Is it REALLY possible that the order will not be guaranteed for this particular redundant derived table?

Most databases are quite clear about the fact that an ORDER BY in a subquery is either:

  • Not allowed: E.g. SQL Server, Sybase SQL Anywhere (unless complemented with TOP or OFFSET .. FETCH)
  • Meaningless: E.g. PostgreSQL, DB2 (again, unless complemented with OFFSET .. FETCH or LIMIT)

Here's an example from the DB2 LUW manual (emphasis mine)

An ORDER BY clause in a subselect does not affect the order of the rows returned by a query. An ORDER BY clause only affects the order of the rows returned if it is specified in the outermost fullselect.

The wording is quite explicit, just like PostgreSQL's:

If sorting is not chosen, the rows will be returned in an unspecified order. The actual order in that case will depend on the scan and join plan types and the order on disk, but it must not be relied on. A particular output ordering can only be guaranteed if the sort step is explicitly chosen.

From this specification, it can be followed that any ordering resulting from the ORDER BY clause in a derived table is merely accidental and may coincidentally match your expected ordering (which it does in most databases in your trivial example), but it would be unwise to rely on this.

Side note on DB2:

In particular, DB2 has a lesser known feature called ORDER BY ORDER OF <table-designator>, which can be used as follows:

SELECT C1 FROM
   (SELECT C1 FROM T1
      UNION
    SELECT C1 FROM T2
    ORDER BY C1 ) AS UTABLE
ORDER BY ORDER OF UTABLE

In this particular case, the ordering of the derived table can be explicitly re-used in the outer most SELECT

Side note on Oracle:

For years it has been a practice in Oracle to implement OFFSET pagination using ROWNUM, which can be reasonably calculated only after ordering a derived table:

SELECT *
FROM (
  SELECT rownum AS rn, t.* -- ROWNUM here depends on the derived table's ordering
  FROM (
    SELECT * FROM table ORDER BY time DESC
  ) t
) t
WHERE rn BETWEEN 10 AND 20

It can be reasonably expected that at least in the presence of ROWNUM in a query, future Oracle versions will not break this behaviour in order not to break pretty much all the legacy Oracle SQL out there, which has not yet migrated to the much more desireable and readable SQL standard OFFSET .. FETCH syntax:

SELECT * FROM table ORDER BY time DESC OFFSET 10 ROWS FETCH NEXT 10 ROWS ONLY

Yes. Without an ORDER BY clause the output order is undefined and the query planner is well within its purview to assume that you know and understand this.

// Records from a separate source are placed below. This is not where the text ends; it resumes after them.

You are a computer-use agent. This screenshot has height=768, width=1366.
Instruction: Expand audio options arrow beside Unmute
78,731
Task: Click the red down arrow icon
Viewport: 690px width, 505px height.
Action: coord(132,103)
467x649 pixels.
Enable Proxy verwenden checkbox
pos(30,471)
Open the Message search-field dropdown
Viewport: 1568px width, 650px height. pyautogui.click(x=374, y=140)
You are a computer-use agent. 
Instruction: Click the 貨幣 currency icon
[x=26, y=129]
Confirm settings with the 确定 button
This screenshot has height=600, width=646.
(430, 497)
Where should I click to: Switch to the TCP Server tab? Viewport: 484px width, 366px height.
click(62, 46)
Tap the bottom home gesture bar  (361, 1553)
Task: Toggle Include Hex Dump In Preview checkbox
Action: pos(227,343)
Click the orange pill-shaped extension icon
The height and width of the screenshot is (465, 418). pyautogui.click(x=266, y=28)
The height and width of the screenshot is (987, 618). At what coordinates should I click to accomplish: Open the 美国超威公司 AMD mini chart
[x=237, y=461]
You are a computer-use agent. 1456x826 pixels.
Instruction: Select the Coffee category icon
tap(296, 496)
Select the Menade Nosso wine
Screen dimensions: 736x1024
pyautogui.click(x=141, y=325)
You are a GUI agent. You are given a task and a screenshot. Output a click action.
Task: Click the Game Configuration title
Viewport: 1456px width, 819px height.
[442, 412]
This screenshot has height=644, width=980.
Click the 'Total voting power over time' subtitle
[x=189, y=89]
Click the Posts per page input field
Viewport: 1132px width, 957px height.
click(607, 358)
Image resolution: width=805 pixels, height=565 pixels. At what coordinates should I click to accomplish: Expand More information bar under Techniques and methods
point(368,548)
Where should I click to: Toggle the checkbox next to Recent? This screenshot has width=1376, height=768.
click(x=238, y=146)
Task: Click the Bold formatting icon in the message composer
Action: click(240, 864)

It may decide that because the outer query doesn't specify an order it can drop the ordering in the inner query to avoid a sort operation, especially if there is no clustered index or no index at all to support the ordering. If it doesn't now it may do in future versions.

Never rely on undefined behaviour. If you need a specific ordering, give an ORDER BY clause in the appropriate place.


Its the very problem with undefined behaviour - works for you, works for me, reformats the HDD in prod ;)

We can take a step back and say that in one sense you're right - theres no earthly reason why any sane RDBMS would rearrange the rows in the inner select. But its not guaranteed - meaning that there may in future be a reason, and vendors are free to do so. Meaning that any code that relies on this behaviour is at the mercy of a change that a vendor could make which they would be under no obligation to publicise, as it isnt a breaking change from an API POV.